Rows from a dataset

════════

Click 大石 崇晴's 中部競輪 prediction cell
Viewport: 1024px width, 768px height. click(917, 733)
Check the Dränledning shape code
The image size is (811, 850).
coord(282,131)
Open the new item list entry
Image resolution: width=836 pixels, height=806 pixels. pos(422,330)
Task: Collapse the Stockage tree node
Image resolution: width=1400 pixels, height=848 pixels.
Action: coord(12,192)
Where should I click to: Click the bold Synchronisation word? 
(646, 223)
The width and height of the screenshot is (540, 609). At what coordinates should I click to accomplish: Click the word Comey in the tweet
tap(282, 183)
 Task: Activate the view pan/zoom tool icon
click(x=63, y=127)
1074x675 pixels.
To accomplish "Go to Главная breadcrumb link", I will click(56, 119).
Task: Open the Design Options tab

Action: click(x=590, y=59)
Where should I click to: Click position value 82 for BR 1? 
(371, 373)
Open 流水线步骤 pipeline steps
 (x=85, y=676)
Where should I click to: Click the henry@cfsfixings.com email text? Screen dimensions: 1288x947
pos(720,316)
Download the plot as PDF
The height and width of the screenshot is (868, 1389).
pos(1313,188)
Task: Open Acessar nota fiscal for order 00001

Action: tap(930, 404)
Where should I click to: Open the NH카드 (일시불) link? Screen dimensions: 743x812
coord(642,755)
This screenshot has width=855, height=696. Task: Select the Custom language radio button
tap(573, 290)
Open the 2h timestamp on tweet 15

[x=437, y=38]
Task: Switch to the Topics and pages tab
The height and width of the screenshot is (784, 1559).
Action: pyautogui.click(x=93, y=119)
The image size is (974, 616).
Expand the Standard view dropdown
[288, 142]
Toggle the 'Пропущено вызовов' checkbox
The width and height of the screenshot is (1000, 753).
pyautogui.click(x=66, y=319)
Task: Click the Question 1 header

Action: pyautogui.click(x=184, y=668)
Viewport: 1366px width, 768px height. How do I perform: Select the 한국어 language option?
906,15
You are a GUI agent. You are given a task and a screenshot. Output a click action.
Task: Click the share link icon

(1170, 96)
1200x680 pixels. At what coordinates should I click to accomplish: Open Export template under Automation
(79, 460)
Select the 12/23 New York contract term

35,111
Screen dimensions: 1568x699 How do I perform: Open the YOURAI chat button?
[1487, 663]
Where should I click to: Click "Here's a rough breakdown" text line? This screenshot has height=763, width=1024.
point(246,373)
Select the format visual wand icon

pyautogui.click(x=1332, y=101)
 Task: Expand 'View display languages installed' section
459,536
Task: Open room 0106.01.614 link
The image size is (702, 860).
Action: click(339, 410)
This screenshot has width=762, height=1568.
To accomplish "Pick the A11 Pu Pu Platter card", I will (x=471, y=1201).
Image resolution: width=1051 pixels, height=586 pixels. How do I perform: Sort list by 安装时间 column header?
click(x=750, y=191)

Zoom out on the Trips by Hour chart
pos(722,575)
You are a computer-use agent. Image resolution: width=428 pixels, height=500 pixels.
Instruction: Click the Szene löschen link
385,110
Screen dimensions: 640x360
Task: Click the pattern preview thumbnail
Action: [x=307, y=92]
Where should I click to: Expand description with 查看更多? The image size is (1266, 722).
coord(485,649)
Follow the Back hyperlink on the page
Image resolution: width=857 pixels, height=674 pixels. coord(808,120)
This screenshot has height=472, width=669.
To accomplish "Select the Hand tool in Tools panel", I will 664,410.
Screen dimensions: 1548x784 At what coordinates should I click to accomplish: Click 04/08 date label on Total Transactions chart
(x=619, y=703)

════════

* **Task prompt**:
Output every one of the records above as a numbered list, leaving out the blank lines.

* **Complete output**:
1. Click 大石 崇晴's 中部競輪 prediction cell
2. Viewport: 1024px width, 768px height. click(917, 733)
3. Check the Dränledning shape code
4. The image size is (811, 850).
5. coord(282,131)
6. Open the new item list entry
7. Image resolution: width=836 pixels, height=806 pixels. pos(422,330)
8. Task: Collapse the Stockage tree node
9. Image resolution: width=1400 pixels, height=848 pixels.
10. Action: coord(12,192)
11. Where should I click to: Click the bold Synchronisation word? 
12. (646, 223)
13. The width and height of the screenshot is (540, 609). At what coordinates should I click to accomplish: Click the word Comey in the tweet
14. tap(282, 183)
15.  Task: Activate the view pan/zoom tool icon
16. click(x=63, y=127)
17. 1074x675 pixels.
18. To accomplish "Go to Главная breadcrumb link", I will click(56, 119).
19. Task: Open the Design Options tab
20. Action: click(x=590, y=59)
21. Where should I click to: Click position value 82 for BR 1? 
22. (371, 373)
23. Open 流水线步骤 pipeline steps
24.  (x=85, y=676)
25. Where should I click to: Click the henry@cfsfixings.com email text? Screen dimensions: 1288x947
26. pos(720,316)
27. Download the plot as PDF
28. The height and width of the screenshot is (868, 1389).
29. pos(1313,188)
30. Task: Open Acessar nota fiscal for order 00001
31. Action: tap(930, 404)
32. Where should I click to: Open the NH카드 (일시불) link? Screen dimensions: 743x812
33. coord(642,755)
34. This screenshot has width=855, height=696. Task: Select the Custom language radio button
35. tap(573, 290)
36. Open the 2h timestamp on tweet 15
37. [x=437, y=38]
38. Task: Switch to the Topics and pages tab
39. The height and width of the screenshot is (784, 1559).
40. Action: pyautogui.click(x=93, y=119)
41. The image size is (974, 616).
42. Expand the Standard view dropdown
43. [288, 142]
44. Toggle the 'Пропущено вызовов' checkbox
45. The width and height of the screenshot is (1000, 753).
46. pyautogui.click(x=66, y=319)
47. Task: Click the Question 1 header
48. Action: pyautogui.click(x=184, y=668)
49. Viewport: 1366px width, 768px height. How do I perform: Select the 한국어 language option?
50. 906,15
51. You are a GUI agent. You are given a task and a screenshot. Output a click action.
52. Task: Click the share link icon
53. (1170, 96)
54. 1200x680 pixels. At what coordinates should I click to accomplish: Open Export template under Automation
55. (79, 460)
56. Select the 12/23 New York contract term
57. 35,111
58. Screen dimensions: 1568x699 How do I perform: Open the YOURAI chat button?
59. [1487, 663]
60. Where should I click to: Click "Here's a rough breakdown" text line? This screenshot has height=763, width=1024.
61. point(246,373)
62. Select the format visual wand icon
63. pyautogui.click(x=1332, y=101)
64.  Task: Expand 'View display languages installed' section
65. 459,536
66. Task: Open room 0106.01.614 link
67. The image size is (702, 860).
68. Action: click(339, 410)
69. This screenshot has width=762, height=1568.
70. To accomplish "Pick the A11 Pu Pu Platter card", I will (x=471, y=1201).
71. Image resolution: width=1051 pixels, height=586 pixels. How do I perform: Sort list by 安装时间 column header?
72. click(x=750, y=191)
73. Zoom out on the Trips by Hour chart
74. pos(722,575)
75. You are a computer-use agent. Image resolution: width=428 pixels, height=500 pixels.
76. Instruction: Click the Szene löschen link
77. 385,110
78. Screen dimensions: 640x360
79. Task: Click the pattern preview thumbnail
80. Action: [x=307, y=92]
81. Where should I click to: Expand description with 查看更多? The image size is (1266, 722).
82. coord(485,649)
83. Follow the Back hyperlink on the page
84. Image resolution: width=857 pixels, height=674 pixels. coord(808,120)
85. This screenshot has height=472, width=669.
86. To accomplish "Select the Hand tool in Tools panel", I will 664,410.
87. Screen dimensions: 1548x784 At what coordinates should I click to accomplish: Click 04/08 date label on Total Transactions chart
88. (x=619, y=703)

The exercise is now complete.